Tip 6 (also for clothes wearers): wear something on your bottom half.  I know you think you may not be getting up during the call, but when a small child vomits in the background, the postal worker arrives at the door, or you just need another cup of coffee or “beverage” (see tips 3 & 4) to get you through the next two hours, you’ll be grateful for this advice.

Teleconferences (non-video)

Tip 7: use a chat channel to have a side conversation with your peers. You can have hilarious discussions about the intellectual capacity and likely parentage of your management, or even better, play a game of meeting bingo.

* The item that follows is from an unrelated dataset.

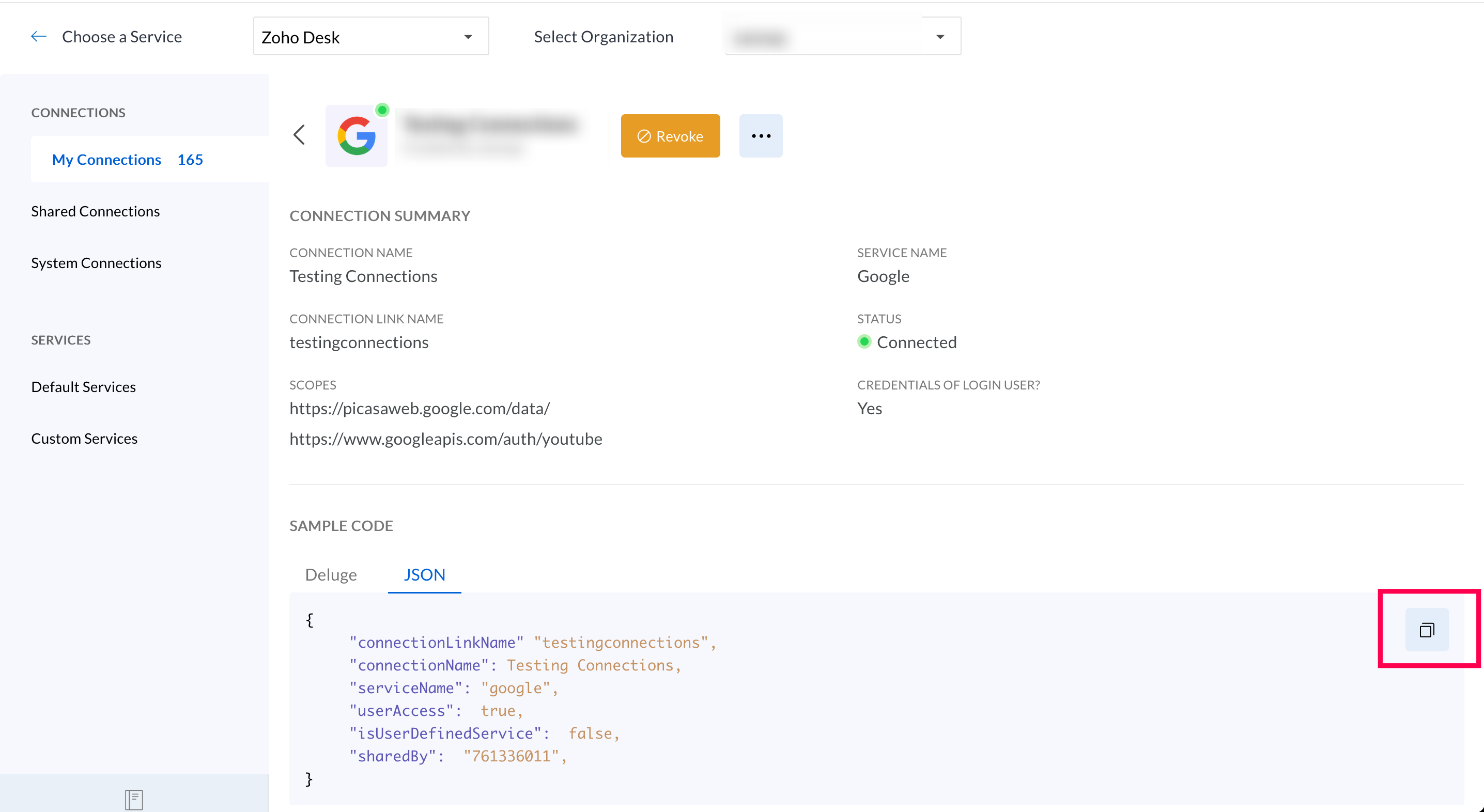Go to Shared Connections
Viewport: 1484px width, 812px height.
[x=96, y=211]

Tip 8: the mute button is for cowards.  Yes, wind can be a problem after an over-indulgence at the pub, club or party the night before, and microphones can be quite sensitive these days, but who’s to know it’s you[4]?

Emails

Tip 9: the best time to respond to an email is when you receive it, right?  This will show everybody how devoted you are to your job.  So if it arrives after you’ve already partaken of a brew or two down the pub, or sampled the herbal opportunities recently decriminalised in your state in your bedroom, then replying immediately will almost certainly be considered responsible and professional.  And auto-correct will almost certainly act in your favour: after all, your boss really is a complete duck, yes?

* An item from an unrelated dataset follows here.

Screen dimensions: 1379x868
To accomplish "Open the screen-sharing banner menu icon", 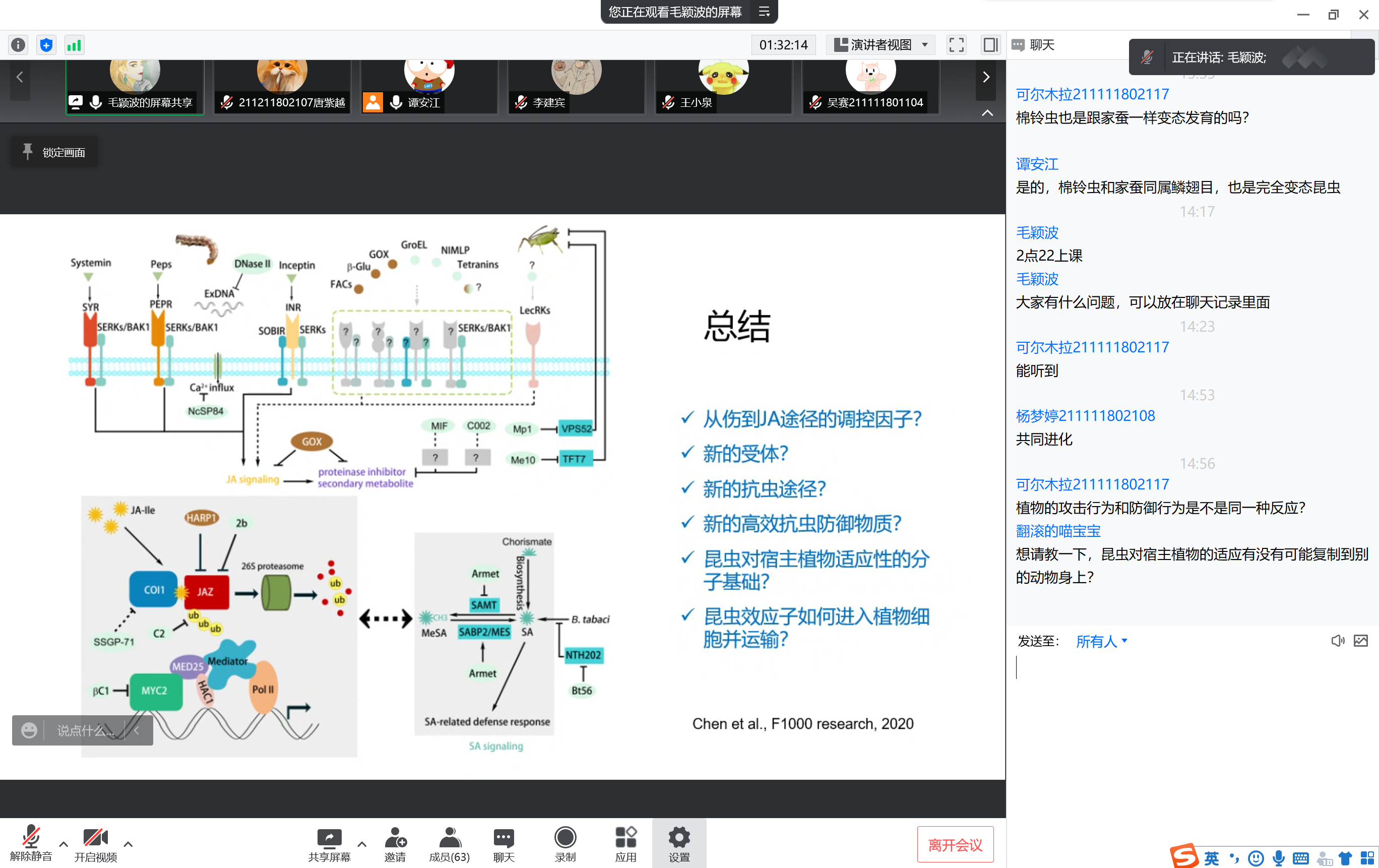I will pyautogui.click(x=765, y=12).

Tip 10: pepper your emails with poor festive puns[5].  It’s just what you do.

Family

Tip 11: you may have agreed to “work” over this period as an excuse to avoid spending too much time with the family[6], but there’s always the chance that they will barge into your office, throw up in the hall (see tip 6), or just fall asleep on your keyboard[7].  Invest in a lock on your office door, or work somewhere out of range[8].  Your work is important, and you must guard against unwanted interruptions, such as being awoken from an important doze.

Productivity

Tip 12: it’s your responsibility, when working from home, to ensure that you maintain your productivity.  But breaks are important.  There’s a tricky balance here between protecting your time from the family (you don’t want them to notice that you’re not online 100% of the time) and taking sensible amounts of breaks.  Assuming that you’ve taken my advice about locking your office door, then placing an XBox or similar gaming console on your desk next to your work computer is a great way of allowing yourself some downtime without risking the wrath of your family (assuming careful monitor placement and controller handling).

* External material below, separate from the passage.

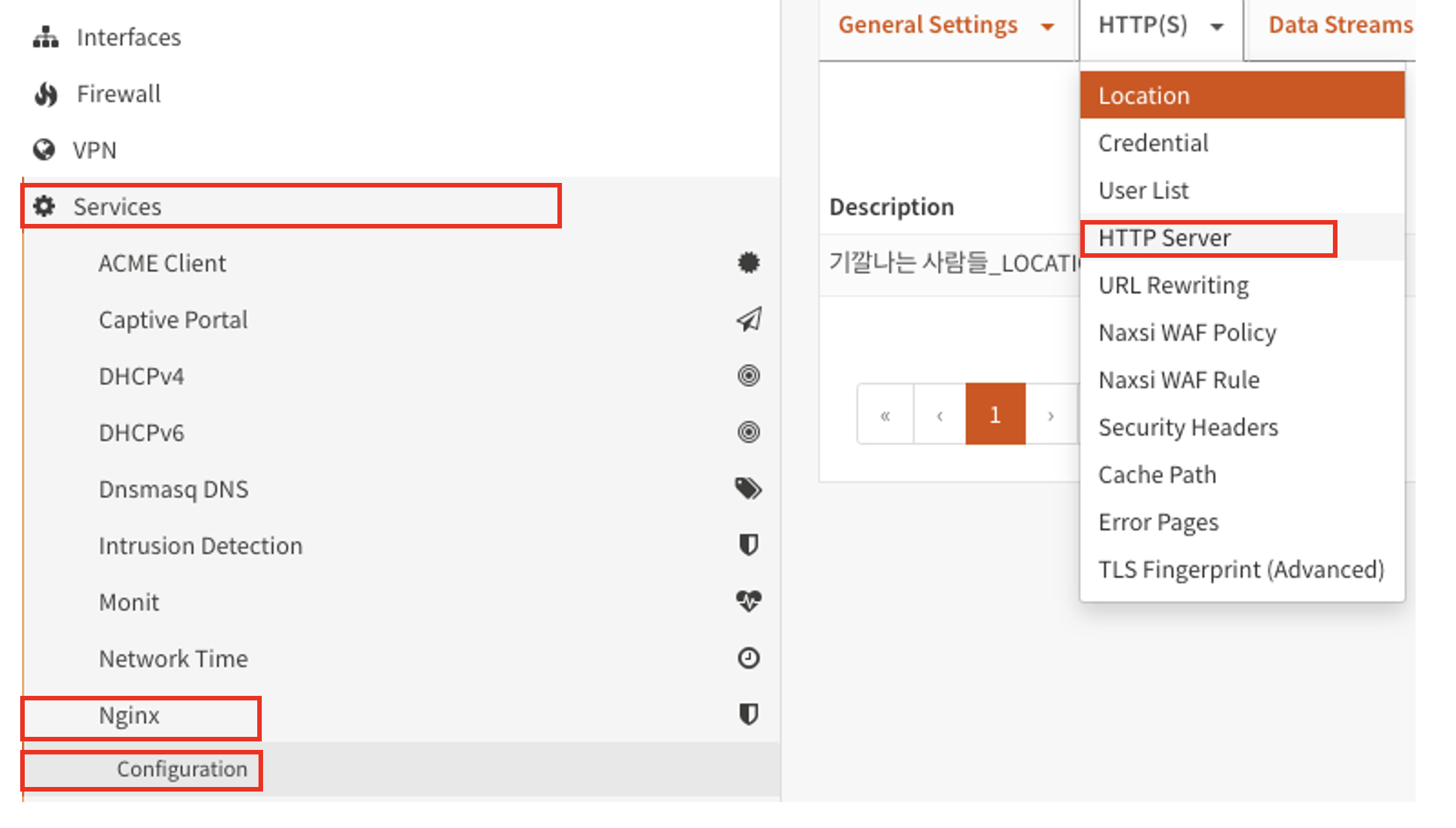Viewport: 1456px width, 828px height.
Task: Click the Monit heartbeat icon
Action: (748, 601)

Tip 12a (extra tip!): if you’re not careful, too much time hidden away from the family will get you in trouble.  My piece of advice here is to offer to help.  But on your own terms.  Rushing out of your office[9], looking harried and then announcing “I’ve got ten minutes until my next call, and I’m feeling guilty: is there anything I can do?” can gain you useful credit without the risk of your having to do anything too taxing.

Summary[10]

You can maintain a productive and professional workplace at home if called to do so by your organisation.  It is your responsibility to balance the needs of work with your needs and, of course, the needs of your family.

Have a Merry Christmas (or other festival) and a Happy New Year (whenever it falls for you)!


1 – this is generally a Judaeo-Christian set of holidays, but I hope that this article is relevant to most holidays: religious, national, regional or secular.

2 – and possibly correlateable, though check out one of my favourite XKCD comics: https://xkcd.com/552/.

3 – owners of luxuriant beards or heads of hair may prefer to weave flashing fairy lights into their hair for a similar effect.

4 – except for the small matter of the little indicator against each participant’s name which shows who’s “talking”.

5 – “Your presents is requested.”  “But wait—there’s myrrh.” You get the idea.

6 – “Sorry, darling, I know your parents are here, but a really critical bug came in, and I’m the only one who can look at it in time…”

7 – mainly a problem for owners of cats or teenagers.

8 – try searching for “Where’s a pub near me that’s open now?”.

9 – don’t forget to lock it again, in case a child notices and purloins that gaming console.

10 – in the Southern Hemisphere, at least.  Sorry: see [5].